━━ Source text ━━

Well guys I bit the bullet and went with the extra full. I did some patterning out of my sbe2. I shot 3.5 inch #2s, 3 inch #2s, and 3 inch #4s. All 3 were Winchester brands from the $12 a box to the $25 a box. I found the 3 inch #4s patterned the best while the #2s were kind of erratic. (Which is what I thought would happen). I took the choke out this morning for a wood duck hunt. It was just me and one other buddy. As I said before I let him do most of the shooting. I only shot 6 times and connected on 2. I wanted to try the choke up close 25-30 and in and then some longer distances 35 and above. The first 2 ducks that came in my buddy shot twice and hit a drake woodie but not fatally so the main reason for buying this choke was put to the test the birds dipped in and headed for the sky after the first two shots. I singled out the duck he had hit which was now around 40 or maybe a touch more. I pulled the trigger and he folded. So now I'm thinking ok it does what I want awesome, now let me try up close and personal. Two more come in on the same path as the first two about head high, there close 20 yds or so at this point and commited to dropping here when they hit about 6 feet from the water we throw up to shoot and they veer to the right. I shoot at around 25 and folded him. I saw the load hit him square. Overall I'm satisfied with the choke it did what I wanted the first time out. So for those who care that's my review. Thanks for all the replies guys.


----------



## chadf (Jan 20, 2014)

Btw, shoot a little low on a crippled birds and kinda bounce your pattern off the water.

Think skipping rocks..... More pellets on bird, instead of loosing a bunch of pellets over the bird shooting at just the head.
My $.02


----------



## brad2727 (Jan 21, 2014)

Khewitt said:


> I shoot a Kicks X-full in a Stoeger 2000 with 3" #4's and #2's that i load myself. I have no problem killing ducks out to 60yds.



This^


----------

━━━

*Brief 1*. Decide whether each statement agrees with the forum thread, answering yes or no and quoting the deciding words: (a) The 3 inch #4s patterned the best. (b) The writer shot eight times and connected on three. (c) chadf advises shooting a little high on crippled birds.
*Brief 2*. According to the forum thread, what brand were all three loads the writer used for patterning?
*Brief 3*. Transcribe the part of the forum thread that opens with the words "## chadf (Jan" and closes with "just the head.".

━━ Data shown ━━

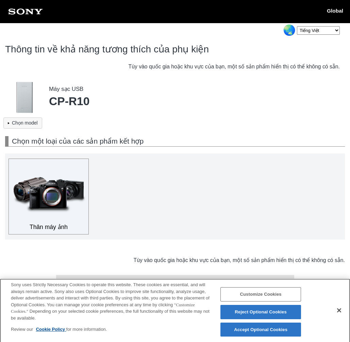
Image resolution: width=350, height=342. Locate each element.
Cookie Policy (51, 332)
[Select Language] (318, 30)
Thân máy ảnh (49, 227)
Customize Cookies (261, 297)
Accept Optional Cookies (260, 332)
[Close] (339, 313)
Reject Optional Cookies (261, 314)
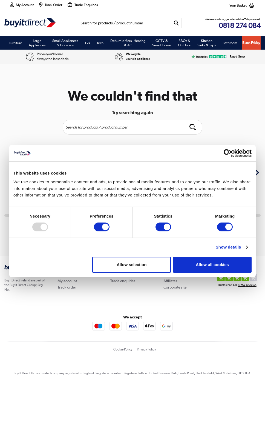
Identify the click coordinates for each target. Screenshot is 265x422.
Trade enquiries (122, 281)
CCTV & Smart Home (161, 42)
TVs (87, 43)
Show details (228, 247)
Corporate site (174, 287)
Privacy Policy (146, 349)
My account (67, 281)
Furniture (15, 43)
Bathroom (230, 43)
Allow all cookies (212, 264)
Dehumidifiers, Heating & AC (128, 42)
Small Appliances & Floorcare (65, 42)
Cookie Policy (122, 349)
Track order (66, 287)
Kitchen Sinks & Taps (206, 42)
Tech (100, 43)
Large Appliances (37, 42)
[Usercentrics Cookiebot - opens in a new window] (228, 153)
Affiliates (170, 281)
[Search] (125, 23)
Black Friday (251, 43)
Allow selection (131, 264)
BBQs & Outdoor (184, 42)
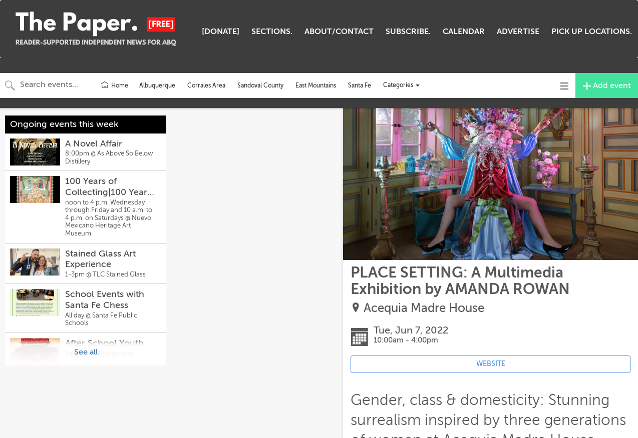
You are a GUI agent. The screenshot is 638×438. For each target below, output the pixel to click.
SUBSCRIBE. (408, 31)
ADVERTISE (518, 31)
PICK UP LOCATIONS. (591, 31)
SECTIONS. (271, 31)
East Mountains (315, 85)
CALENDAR (464, 31)
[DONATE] (220, 31)
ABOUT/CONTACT (339, 31)
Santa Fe (359, 85)
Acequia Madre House (424, 308)
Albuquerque (157, 85)
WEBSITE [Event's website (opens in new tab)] (490, 364)
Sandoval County (260, 85)
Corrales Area (206, 85)
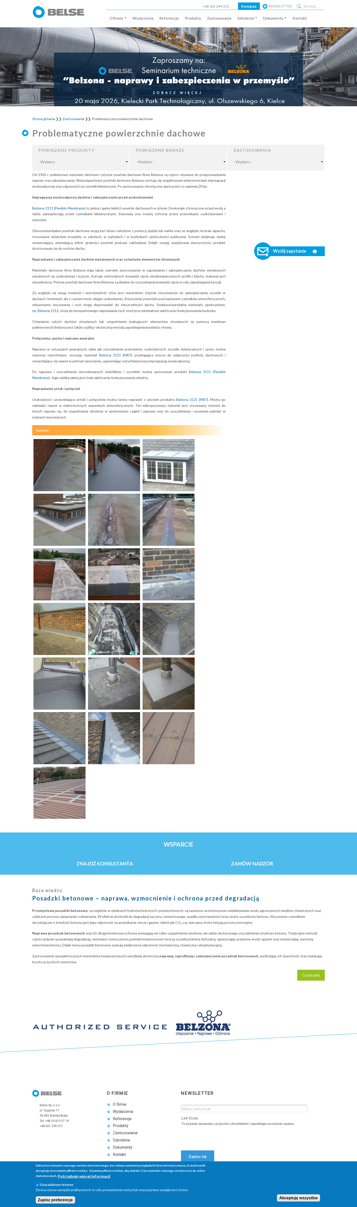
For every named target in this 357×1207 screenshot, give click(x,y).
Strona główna (43, 119)
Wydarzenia (142, 18)
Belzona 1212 (48, 311)
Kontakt (300, 18)
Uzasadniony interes (56, 1184)
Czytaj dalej (313, 976)
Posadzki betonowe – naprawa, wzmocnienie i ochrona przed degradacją (146, 898)
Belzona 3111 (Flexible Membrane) (58, 208)
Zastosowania (219, 18)
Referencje (169, 18)
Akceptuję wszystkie (298, 1198)
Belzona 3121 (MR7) (115, 355)
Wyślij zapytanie (289, 251)
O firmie (118, 18)
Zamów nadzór (252, 863)
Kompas (248, 6)
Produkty (193, 18)
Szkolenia (247, 18)
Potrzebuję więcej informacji (84, 1176)
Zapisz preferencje (55, 1200)
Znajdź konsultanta (105, 863)
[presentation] (218, 1135)
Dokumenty (275, 18)
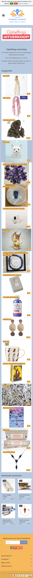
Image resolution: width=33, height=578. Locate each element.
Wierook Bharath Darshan (24, 496)
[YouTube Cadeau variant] (18, 547)
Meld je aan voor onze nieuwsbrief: (16, 538)
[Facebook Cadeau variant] (11, 547)
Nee (16, 3)
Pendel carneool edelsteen (24, 521)
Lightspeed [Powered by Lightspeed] (28, 573)
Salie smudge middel (7, 496)
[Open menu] (3, 15)
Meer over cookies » (23, 3)
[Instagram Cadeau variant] (21, 547)
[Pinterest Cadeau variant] (15, 547)
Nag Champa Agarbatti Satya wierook (8, 521)
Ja (11, 3)
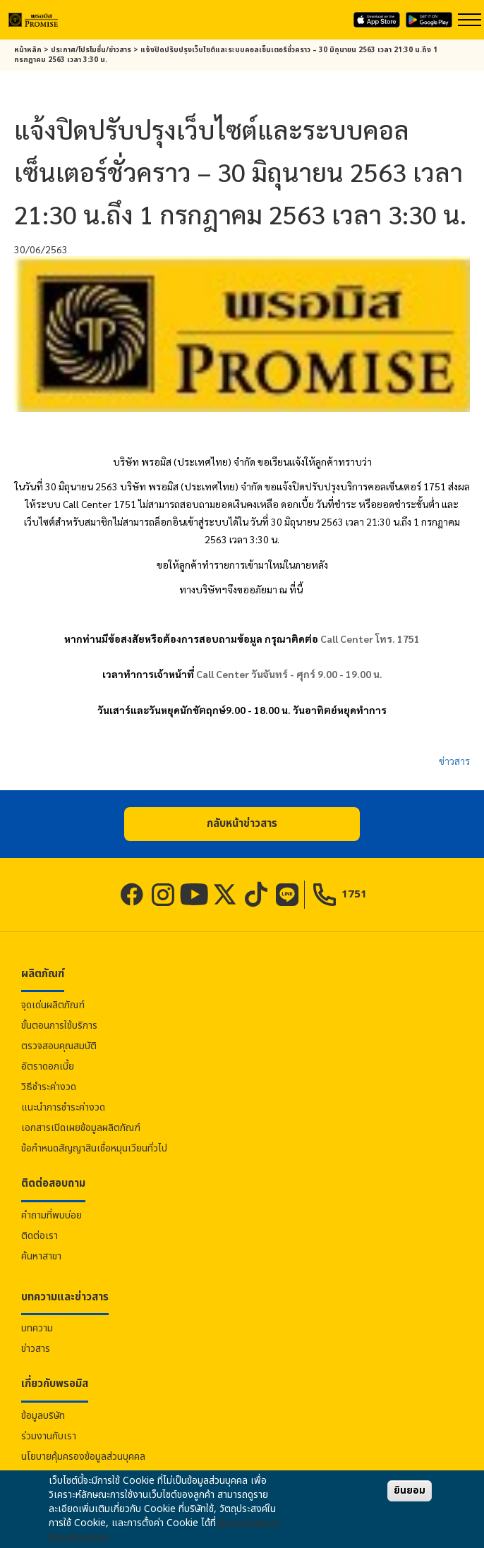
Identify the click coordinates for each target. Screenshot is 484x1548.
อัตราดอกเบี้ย (47, 1066)
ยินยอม (409, 1490)
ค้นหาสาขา (41, 1256)
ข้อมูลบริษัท (43, 1415)
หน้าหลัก (28, 50)
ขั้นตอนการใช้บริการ (59, 1025)
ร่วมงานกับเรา (48, 1436)
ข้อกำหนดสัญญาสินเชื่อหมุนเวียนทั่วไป (94, 1148)
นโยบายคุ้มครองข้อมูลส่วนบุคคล (83, 1456)
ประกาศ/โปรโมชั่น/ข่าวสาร (91, 50)
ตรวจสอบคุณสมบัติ (59, 1046)
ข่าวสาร (454, 760)
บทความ (37, 1328)
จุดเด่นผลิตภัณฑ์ (53, 1005)
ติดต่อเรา (39, 1235)
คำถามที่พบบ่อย (51, 1215)
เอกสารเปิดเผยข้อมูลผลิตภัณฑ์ (80, 1127)
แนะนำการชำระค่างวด (63, 1107)
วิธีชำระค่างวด (48, 1087)
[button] (242, 824)
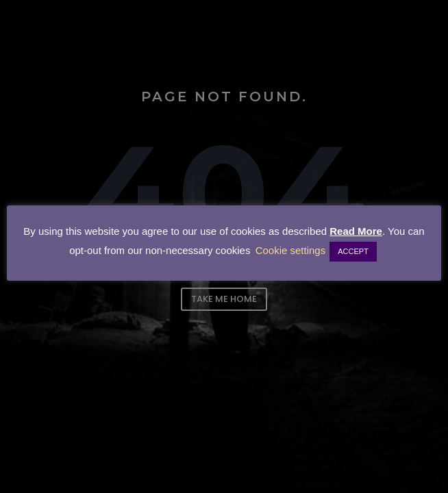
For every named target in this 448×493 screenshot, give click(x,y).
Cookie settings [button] (291, 250)
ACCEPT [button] (353, 251)
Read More (355, 231)
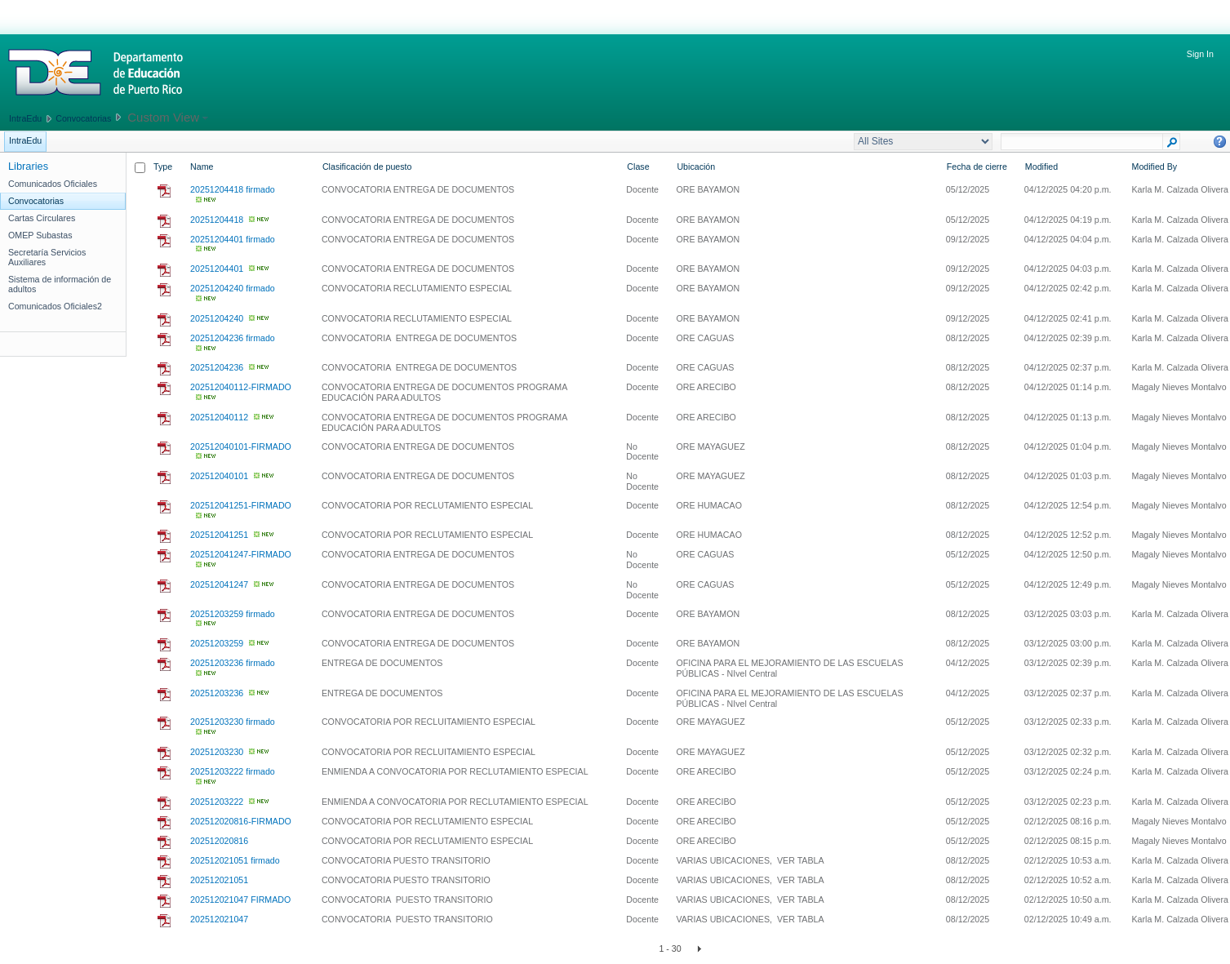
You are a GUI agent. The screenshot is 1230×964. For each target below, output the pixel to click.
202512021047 (219, 919)
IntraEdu (25, 118)
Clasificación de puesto (367, 166)
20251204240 (216, 318)
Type (162, 166)
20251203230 (216, 752)
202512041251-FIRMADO (240, 505)
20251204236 (216, 367)
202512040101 (219, 476)
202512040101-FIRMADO (240, 446)
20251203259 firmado (232, 614)
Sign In (1200, 54)
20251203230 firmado (232, 721)
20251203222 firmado (232, 771)
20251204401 (216, 268)
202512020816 (219, 841)
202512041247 (219, 584)
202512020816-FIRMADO (240, 821)
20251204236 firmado (232, 338)
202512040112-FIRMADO (240, 387)
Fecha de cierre (977, 166)
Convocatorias (83, 118)
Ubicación (696, 166)
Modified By (1155, 166)
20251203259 (216, 643)
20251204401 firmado (232, 239)
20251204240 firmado (232, 288)
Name (201, 166)
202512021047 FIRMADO (240, 899)
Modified (1041, 166)
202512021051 (219, 880)
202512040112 (219, 417)
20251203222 (216, 801)
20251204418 (216, 219)
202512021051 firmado (235, 860)
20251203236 (216, 693)
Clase (638, 166)
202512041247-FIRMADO (240, 554)
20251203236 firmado (232, 663)
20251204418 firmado (232, 189)
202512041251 (219, 535)
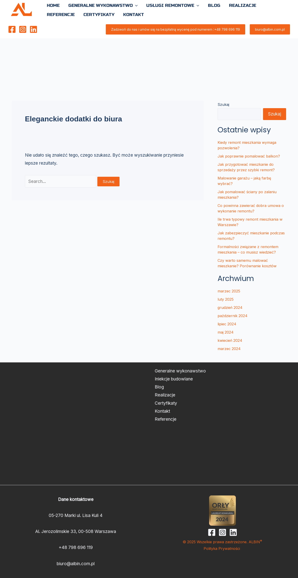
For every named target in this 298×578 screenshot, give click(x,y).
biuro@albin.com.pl (76, 563)
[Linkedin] (33, 29)
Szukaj (223, 104)
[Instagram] (23, 29)
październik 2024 (232, 315)
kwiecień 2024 (230, 340)
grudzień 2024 (230, 307)
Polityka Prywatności (222, 548)
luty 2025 (226, 299)
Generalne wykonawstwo (180, 371)
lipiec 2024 (227, 324)
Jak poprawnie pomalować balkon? (249, 156)
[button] (135, 5)
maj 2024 (226, 332)
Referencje (165, 419)
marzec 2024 (229, 348)
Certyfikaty (166, 403)
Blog (159, 387)
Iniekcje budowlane (174, 379)
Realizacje (165, 395)
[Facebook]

━━━

*Written response 1*.
(a) Yes: "I found the 3 inch #4s patterned the best"
(b) No: "I only shot 6 times and connected on 2."
(c) No: "shoot a little low on a crippled birds"

*Written response 2*. Winchester

*Written response 3*.
## chadf (Jan 20, 2014)

Btw, shoot a little low on a crippled birds and kinda bounce your pattern off the water.

Think skipping rocks..... More pellets on bird, instead of loosing a bunch of pellets over the bird shooting at just the head.